The question posed in the title of this blog post is complex. Some may read it and think, “well some get better while others die in hospitals.” But this isn’t that.
All Children’s Hospital now known as Johns Hopkins All Children’s Hospital after the prestigious Johns Hopkins bought the local hospital six years ago, is suffering from one of its worst infant fatality rates in the state. Nearly one in 10 patients died last year. The mortality rate, suddenly the highest in Florida, had tripled since 2015.
The Tampa Bay Times did an extensive report on the issue and here’s part of what they found:
They discovered a program beset with problems that were whispered about in heart surgery circles but hidden from the public.
Among the findings:
- All Children’s surgeons made serious mistakes, and their procedures went wrong in unusual ways. They lost needles in at least two infants’ chests. Sutures burst. Infections mounted. Patches designed to cover holes in tiny hearts failed.
- Johns Hopkins’ handpicked administrators disregarded safety concerns the program’s staff had raised as early as 2015. It wasn’t until early 2017 that All Children’s stopped performing the most complex procedures. And it wasn’t until late that year that it pulled one of its main surgeons from the operating room.
- Even after the hospital stopped the most complex procedures, children continued to suffer. A doctor told Cash Beni-King’s parents his operation would be easy. His mother and father imagined him growing up, playing football. Instead multiple surgeries failed, and he died.
- In just a year and a half, at least 11 patients died after operations by the hospital’s two principal heart surgeons. The 2017 death rate was the highest any Florida pediatric heart program had seen in the last decade.

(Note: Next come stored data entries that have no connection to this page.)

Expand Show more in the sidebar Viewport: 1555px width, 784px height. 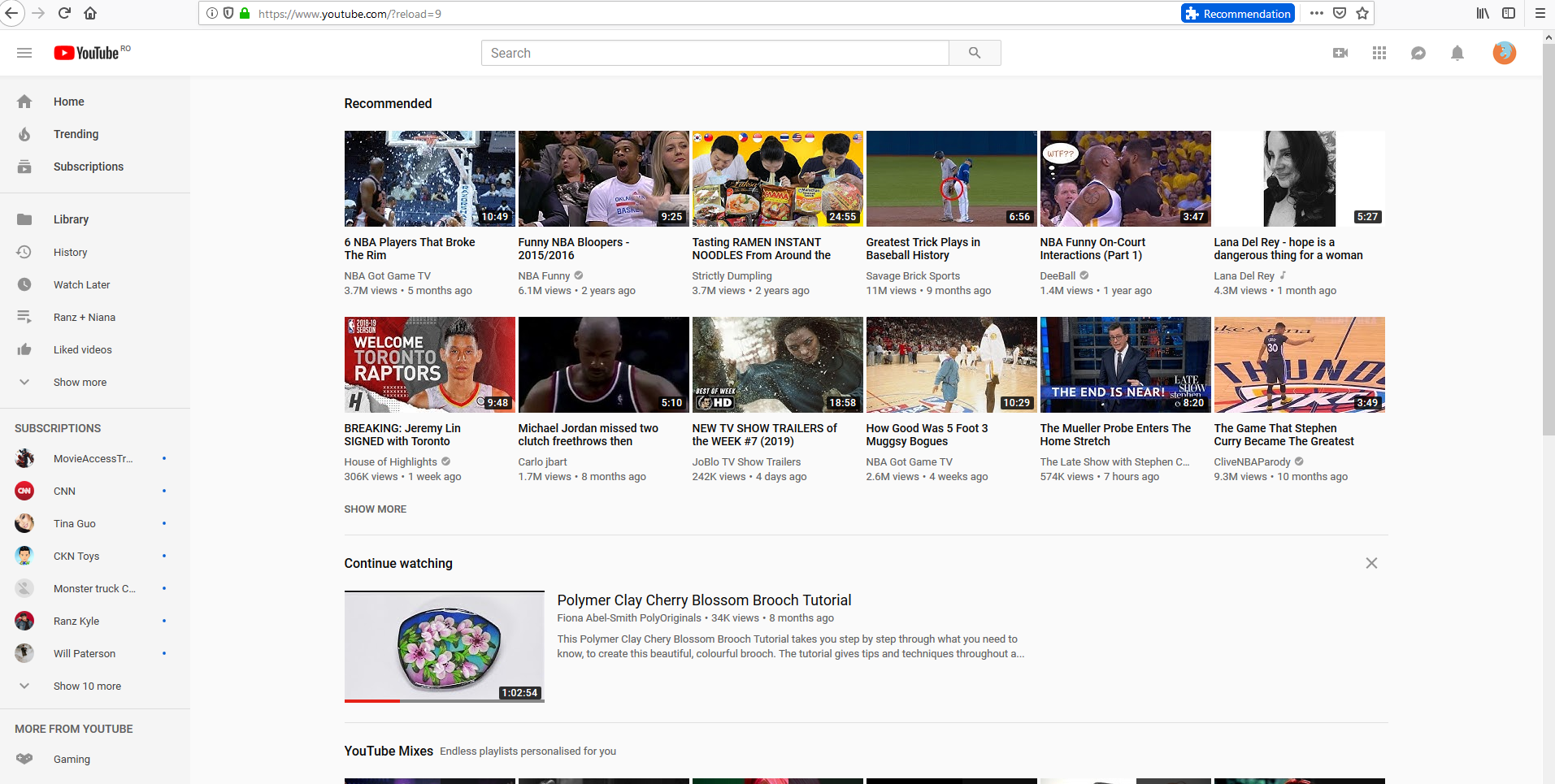pyautogui.click(x=79, y=382)
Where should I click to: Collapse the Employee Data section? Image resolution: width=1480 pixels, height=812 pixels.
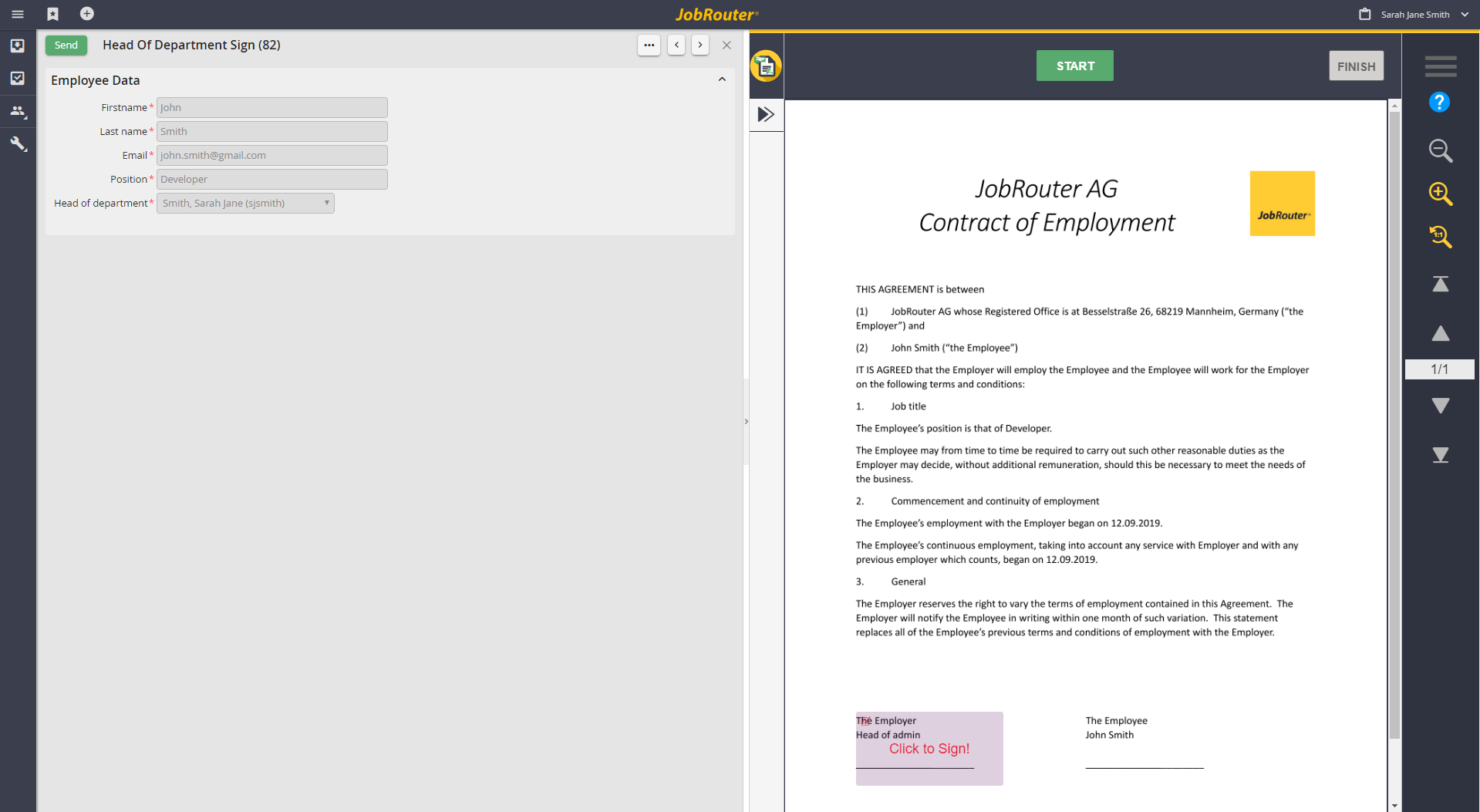(722, 79)
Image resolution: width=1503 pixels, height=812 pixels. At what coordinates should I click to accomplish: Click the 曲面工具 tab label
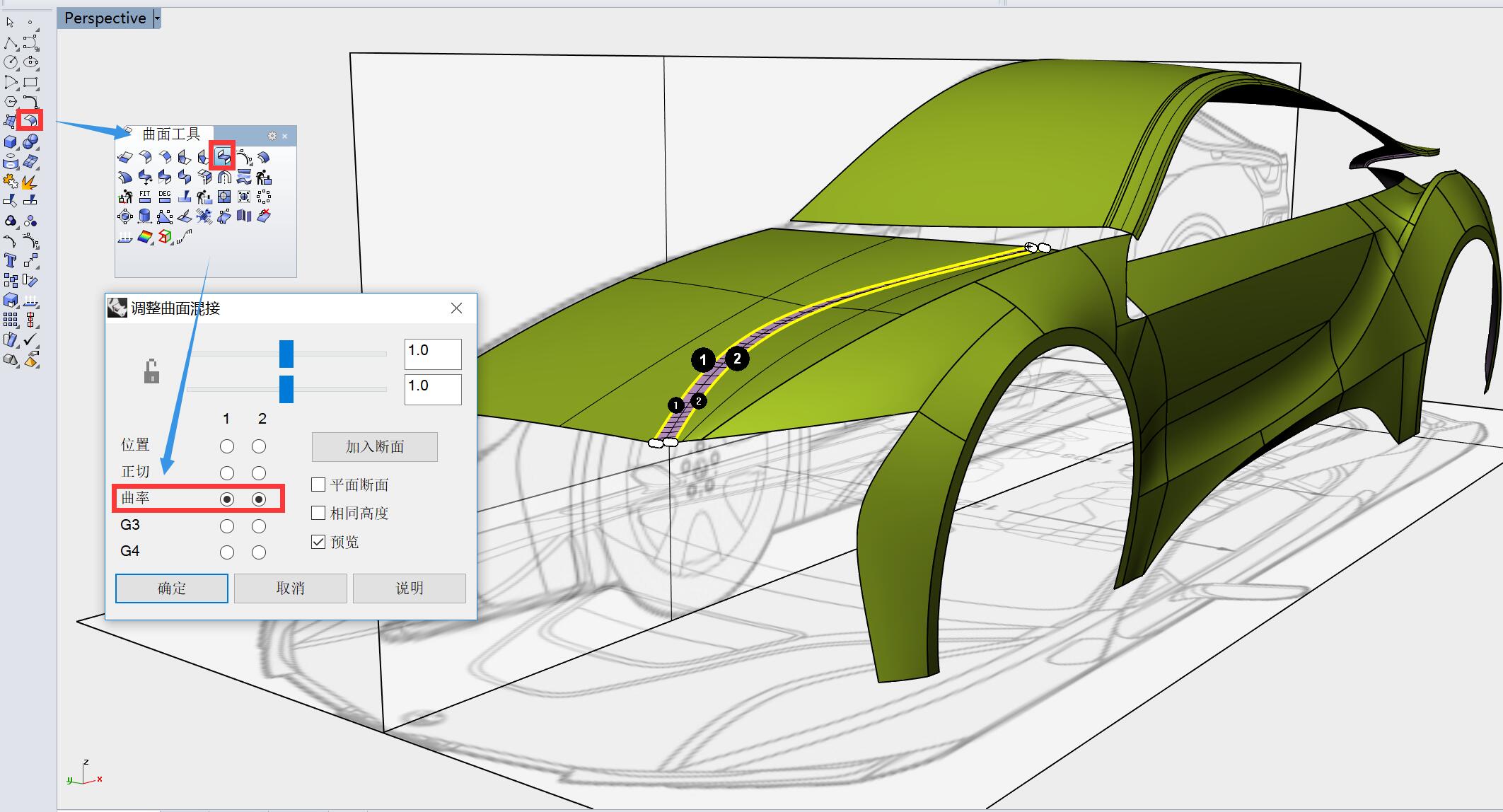[x=171, y=134]
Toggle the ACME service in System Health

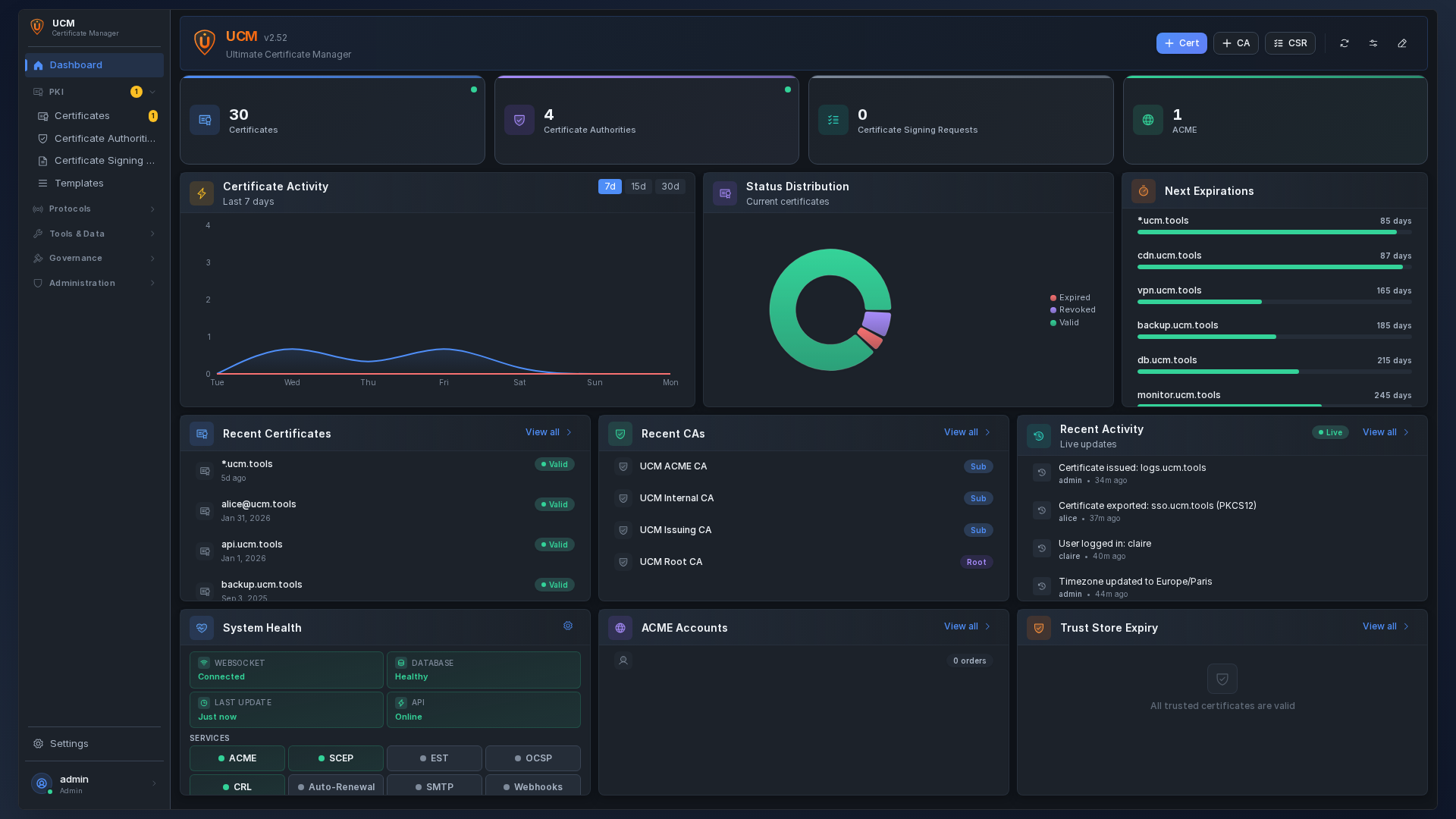(237, 758)
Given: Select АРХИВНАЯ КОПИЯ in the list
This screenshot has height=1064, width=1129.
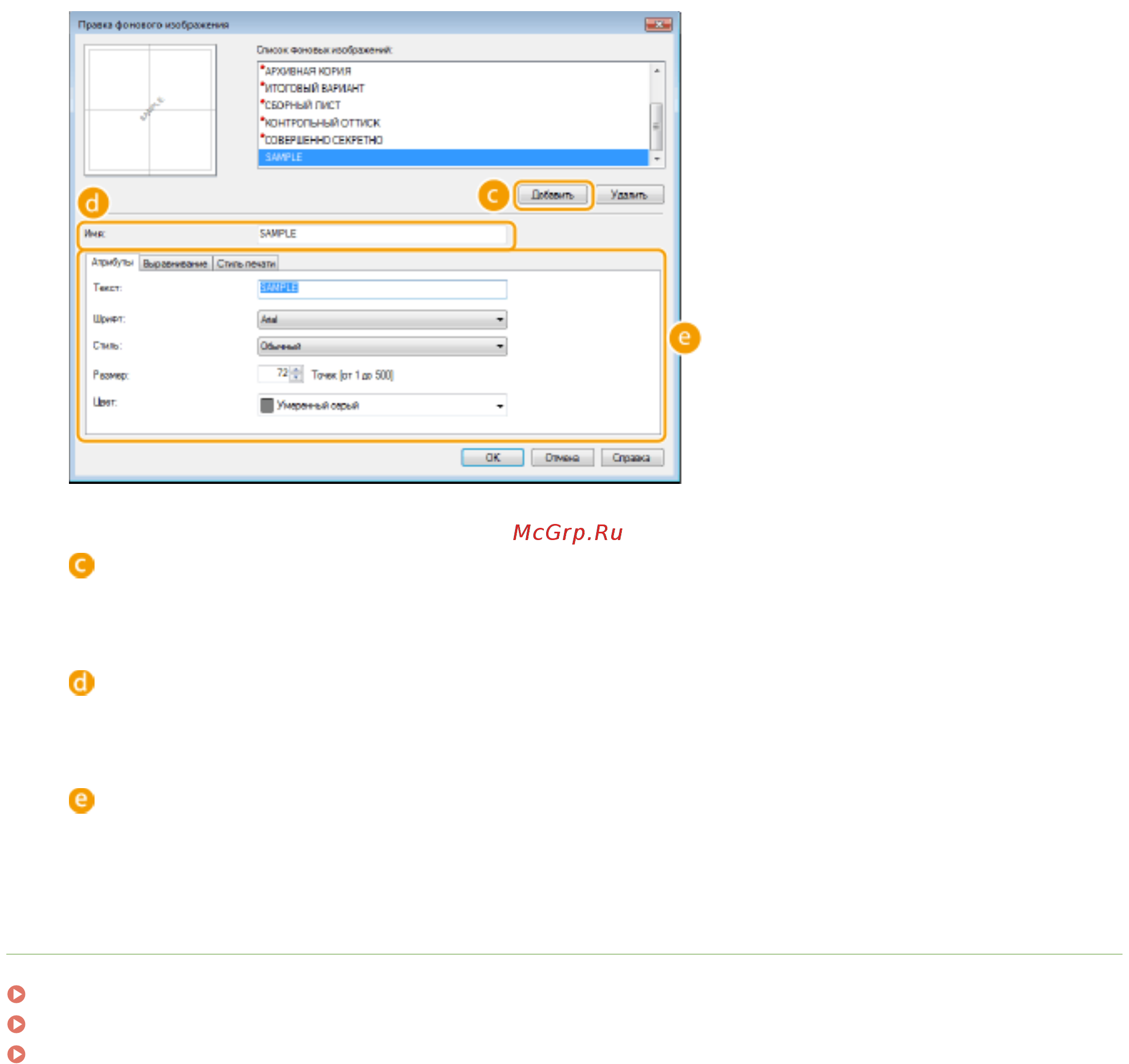Looking at the screenshot, I should click(x=308, y=71).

- Parents were kept in the dark about the institute’s troubles, including some that affected their children’s care. Leslie Lugo’s family didn’t know their daughter caught pneumonia in the hospital until they read her autopsy report. The parents of another child didn’t learn a surgical needle was left inside their baby until after she was sent home.
The Times presented its findings to hospital leaders in a series of memos early this month. They declined interview requests and did not make the institute’s doctors available to comment.
Pediatric heart surgeries were halted in October and the program is under a hospital review.
The situation is still not fixed in part because the hospital has been less than forthcoming about its internal issues. This is a crisis and needs to be addressed and fixed immediately.